Na primeira parte do D. Quixote de la Mancha, Cervantes põe o padre-cura local, consultor do seu herói em matéria de romances de cavalaria, a elogiar o livro de Martorell. O excerto aparece transcrito na contracapa do volume inaugural desta primeira edição portuguesa de Tirant lo Blanc: "— Valha-me Deus! — disse o cura, soltando um grande brado —, que aqui está o Tirant lo Blanc! Dai-mo cá, compadre, que eu agirei como quem encontrou nele um tesouro de contentamento e uma mina de passatempos. (…) A verdade vos digo, senhor compadre, que em razão de estilo não há no mundo livro melhor: aqui os cavaleiros comem e dormem, morrem nas suas camas e fazem testamento antes de morrer, com outras coisas mais que faltam em todos os livros deste género”.

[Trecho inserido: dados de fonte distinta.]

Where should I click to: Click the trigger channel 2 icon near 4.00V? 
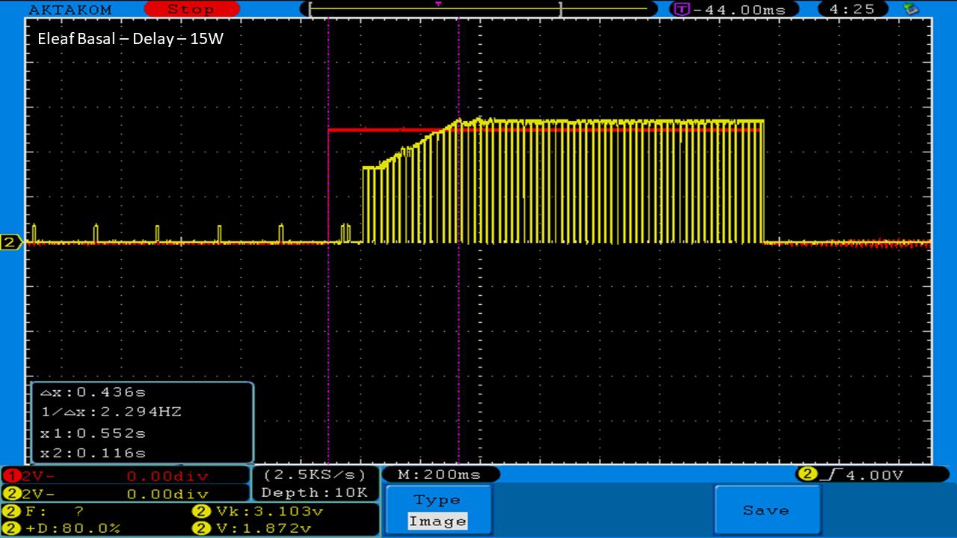coord(807,474)
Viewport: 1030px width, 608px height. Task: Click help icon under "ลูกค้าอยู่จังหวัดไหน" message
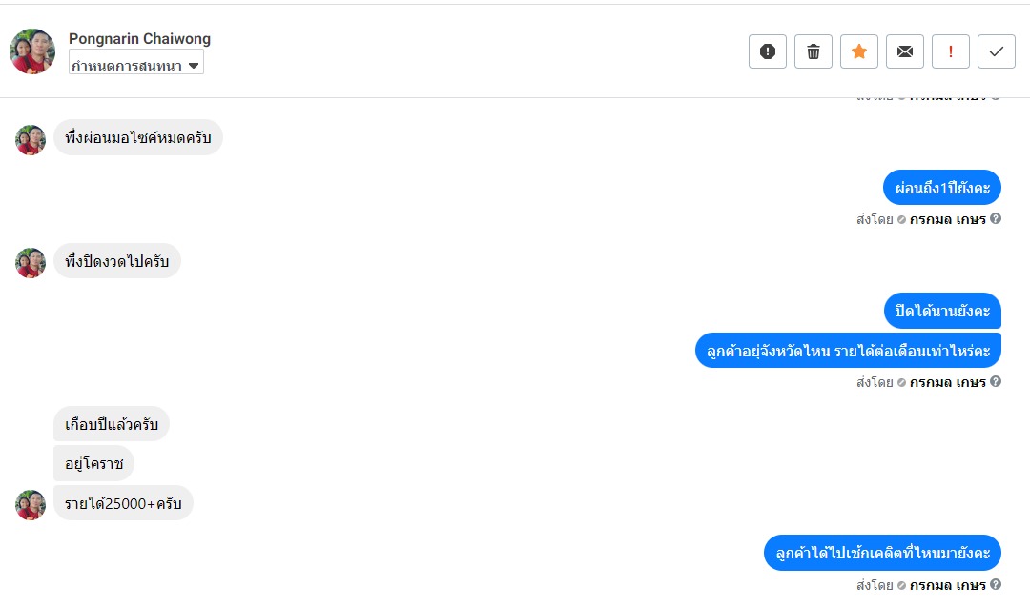click(x=996, y=382)
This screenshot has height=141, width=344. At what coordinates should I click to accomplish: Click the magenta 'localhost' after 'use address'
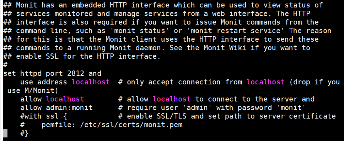tap(91, 82)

Dispensando muitas marcas características do romance de cavalaria, com os seus amores puros e a sua estrita moralidade, Tirant lo Blanc lança um olhar naturalista e satírico para os costumes e vícios da sociedade do seu tempo, havendo mesmo quem o considere o primeiro romance realista da literatura ocidental. E se se desvia da realidade ao imaginar um outro desenlace para a queda de Constantinopla e a destruição do Império Romano do Oriente, que ocorrera em 1453, poucos anos antes de Martorell iniciar a sua obra, também há quem por isso mesmo o credite como um longínquo antecessor dos actuais exercícios ficcionais de história alternativa.

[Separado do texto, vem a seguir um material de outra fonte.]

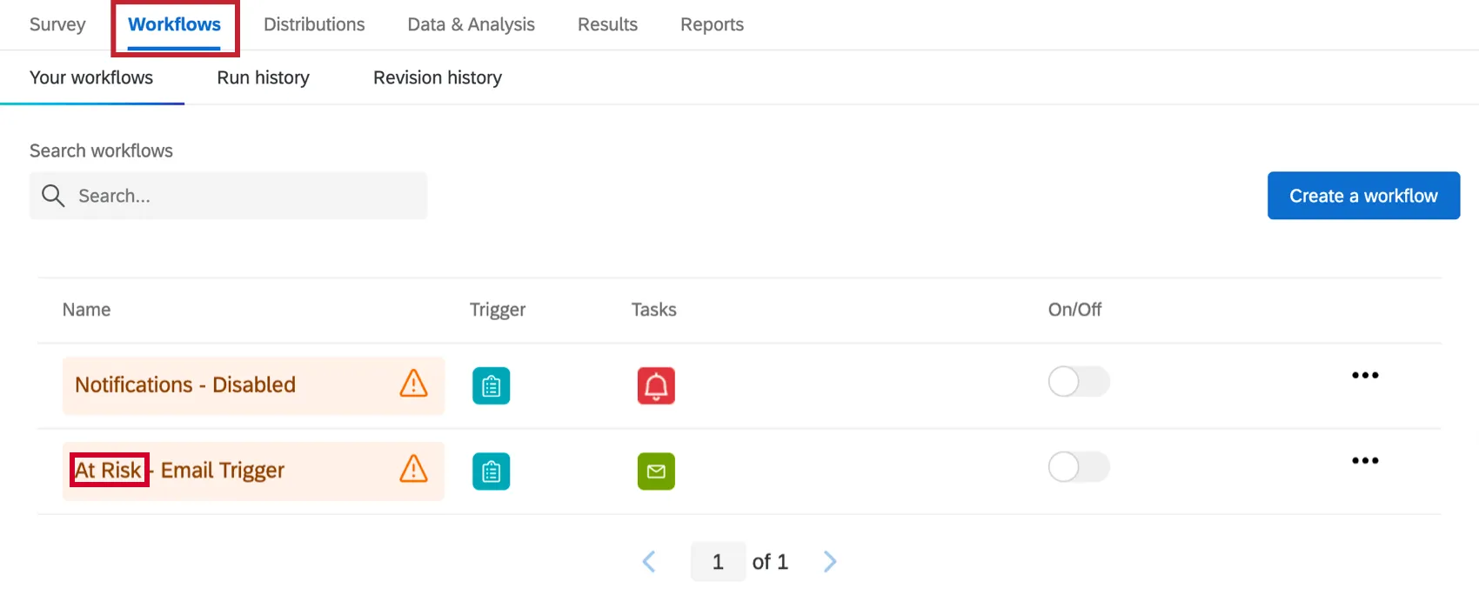
Task: Click inside the workflow search field
Action: tap(226, 195)
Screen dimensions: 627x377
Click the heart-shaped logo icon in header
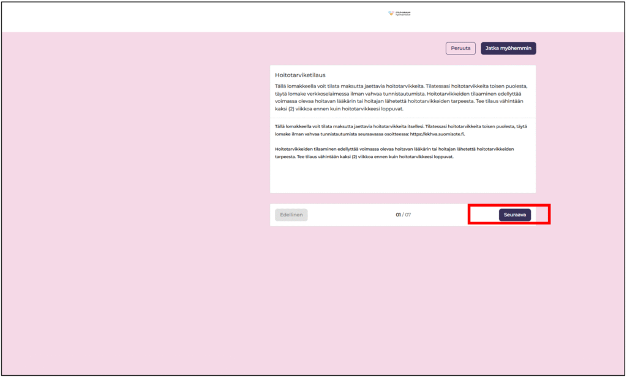click(391, 13)
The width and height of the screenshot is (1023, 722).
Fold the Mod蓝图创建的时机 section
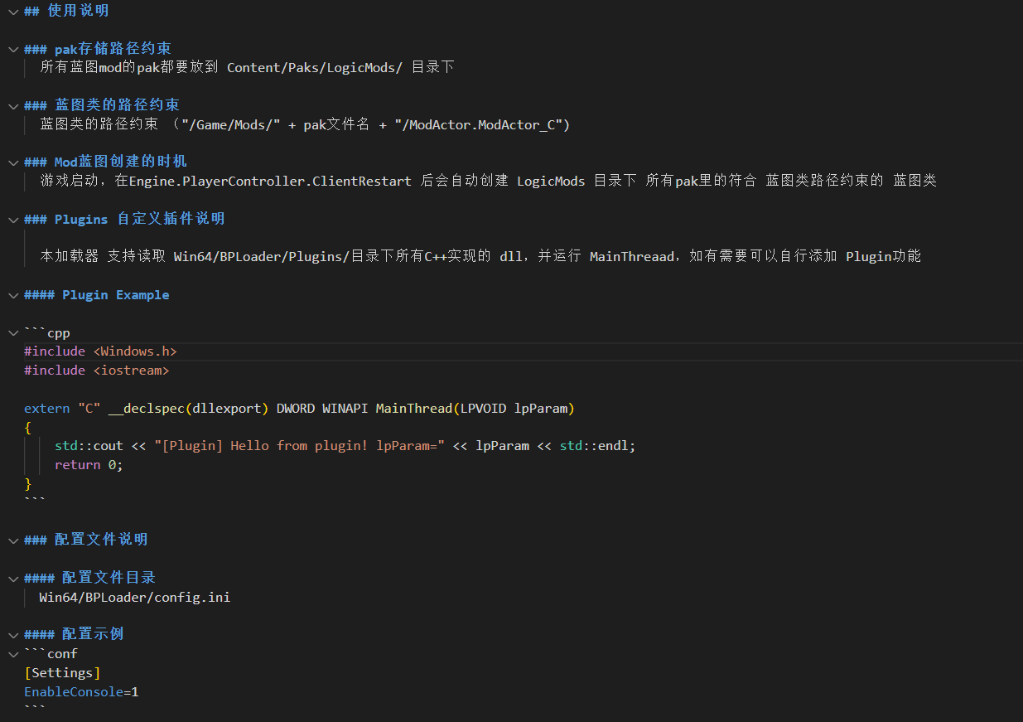(12, 162)
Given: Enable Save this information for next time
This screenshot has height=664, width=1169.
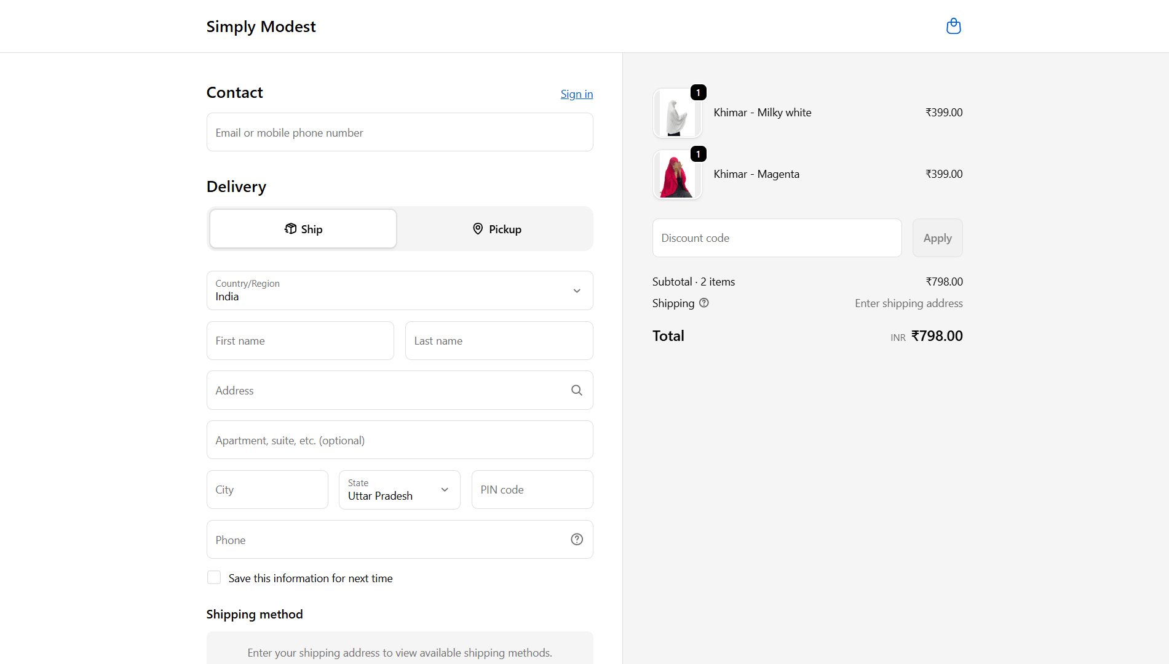Looking at the screenshot, I should coord(213,577).
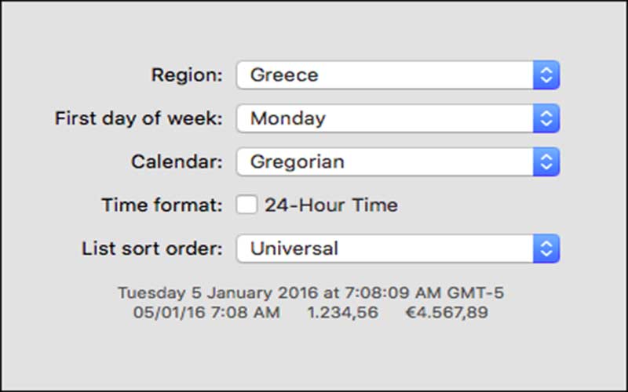Click the blue arrows beside Gregorian
628x392 pixels.
point(546,162)
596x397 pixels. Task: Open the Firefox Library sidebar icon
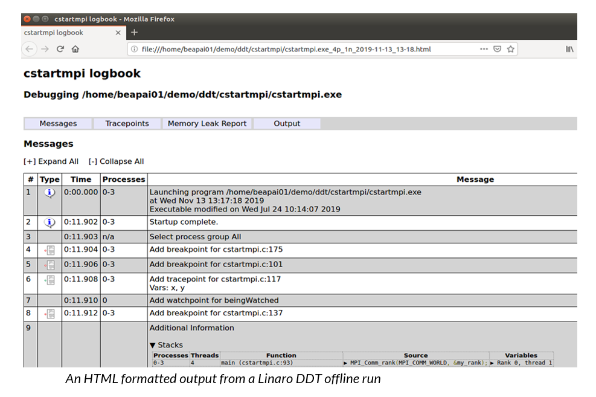click(x=569, y=49)
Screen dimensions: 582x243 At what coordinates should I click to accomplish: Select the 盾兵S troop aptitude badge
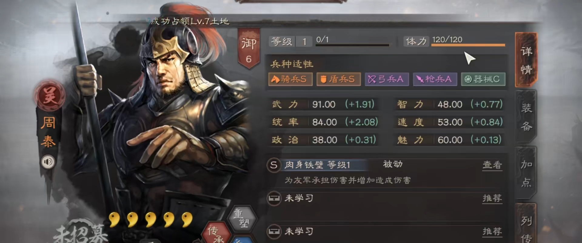tap(339, 79)
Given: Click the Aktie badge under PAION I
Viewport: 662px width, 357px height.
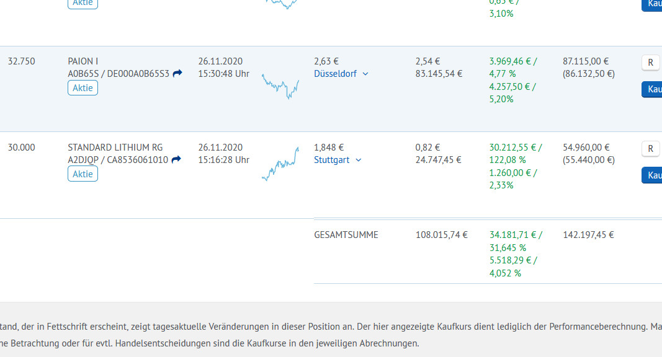Looking at the screenshot, I should (x=83, y=88).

Nascido em 1949 em Silvã de Cima (Sátão, Viseu), Artur Guerra, o responsável por colmatar esta evidente lacuna cultural que era a falta de uma tradução portuguesa do Tirant – se não levarmos demasiado à letra o que diz o próprio Martorell, que pretende ter traduzido o livro "do inglês para a língua portuguesa, e depois para a língua vulgar valenciana [ou seja, catalão]" –, é licenciado em Filosofia pela Universidade de São Tomás, em Roma, e pela Universidade Clássica de Lisboa, e formou-se ainda em Teologia em Valência. Tradutor de castelhano, catalão e italiano, devem-se-lhe, por exemplo, traduções de Ortega y Gasset (A Rebelião das Massas), Miguel Unamuno (Do Sentimento Trágico da Vida e A Agonia do Cristianismo), Maria Zambrano, Miguel Delibes, Carlo Coccioli, ou Daniel Innerarity.
Do catalão, traduziu obras de autores contemporâneos como Mercè Rodoreda, Joan Perucho, Jesus Moncada, Maria Barbal, Marc Pastor ou Tina Vallès. E já antes de se lançar na empreitada de trazer para o português Tirant lo Blanc, tivera uma primeira incursão de peso na literatura medieval catalã no início dos anos 90, quando traduziu, para a Assírio & Alvim, o Livro da Ordem de Cavalaria, de Ramon Llul (conhecido em português como Raimundo Lúlio), obra que o próprio Martorell usa no seu livro e cujo autor é o patrono da fundação que acaba agora de distinguir o trabalho do tradutor português.
Juntamente com Cristina Rodriguez, sua parceira de largas dezenas de traduções literárias, Artur Guerra recebeu em 201 o Prémio de Literatura Casa da América Latina pela tradução de 2666, romance póstumo do escritor chileno Roberto Bolaño.